> **What this task involves**
After locating the line that bears "Image resolution: width=673", restate word for word that line and the rest of the listing to its final line, excluding all pictures.

> **Materials provided**
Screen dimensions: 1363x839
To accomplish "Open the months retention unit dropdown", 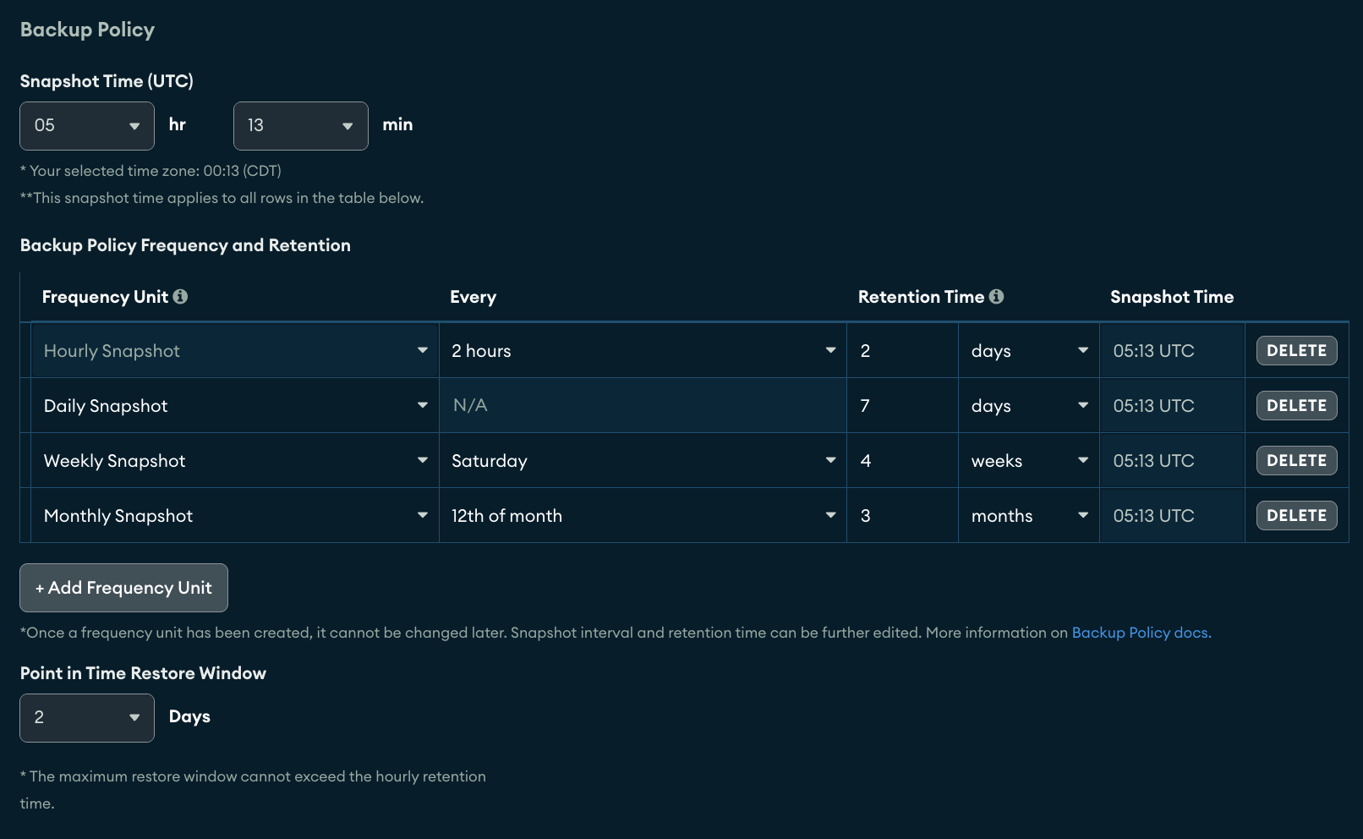I will (1028, 516).
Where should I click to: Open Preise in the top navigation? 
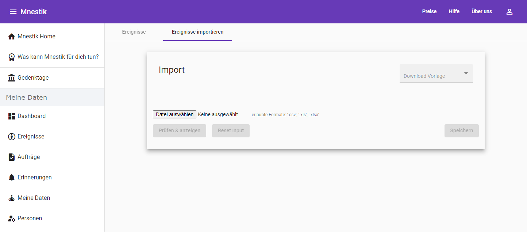429,12
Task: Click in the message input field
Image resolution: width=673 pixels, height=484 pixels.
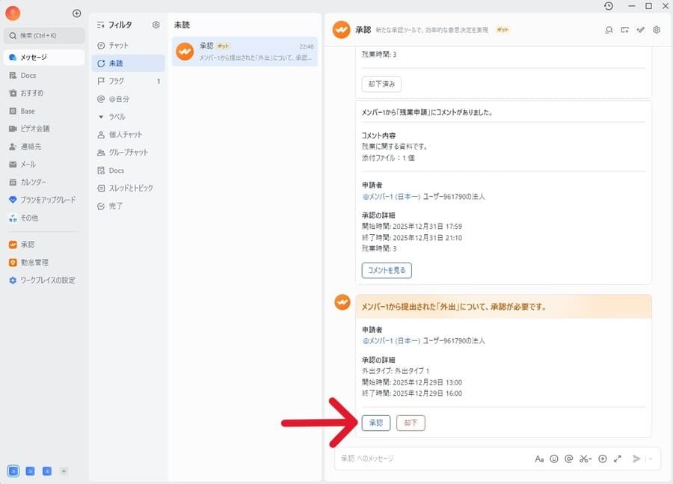Action: [x=434, y=459]
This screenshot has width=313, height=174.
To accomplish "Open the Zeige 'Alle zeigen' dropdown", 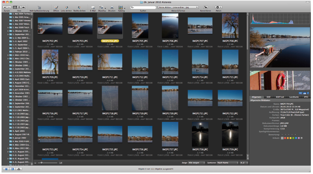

> **Output of the task**
Image resolution: width=673 pixels, height=484 pixels.
Action: [x=434, y=459]
This screenshot has width=313, height=174.
To accomplish "Open the Zeige 'Alle zeigen' dropdown", 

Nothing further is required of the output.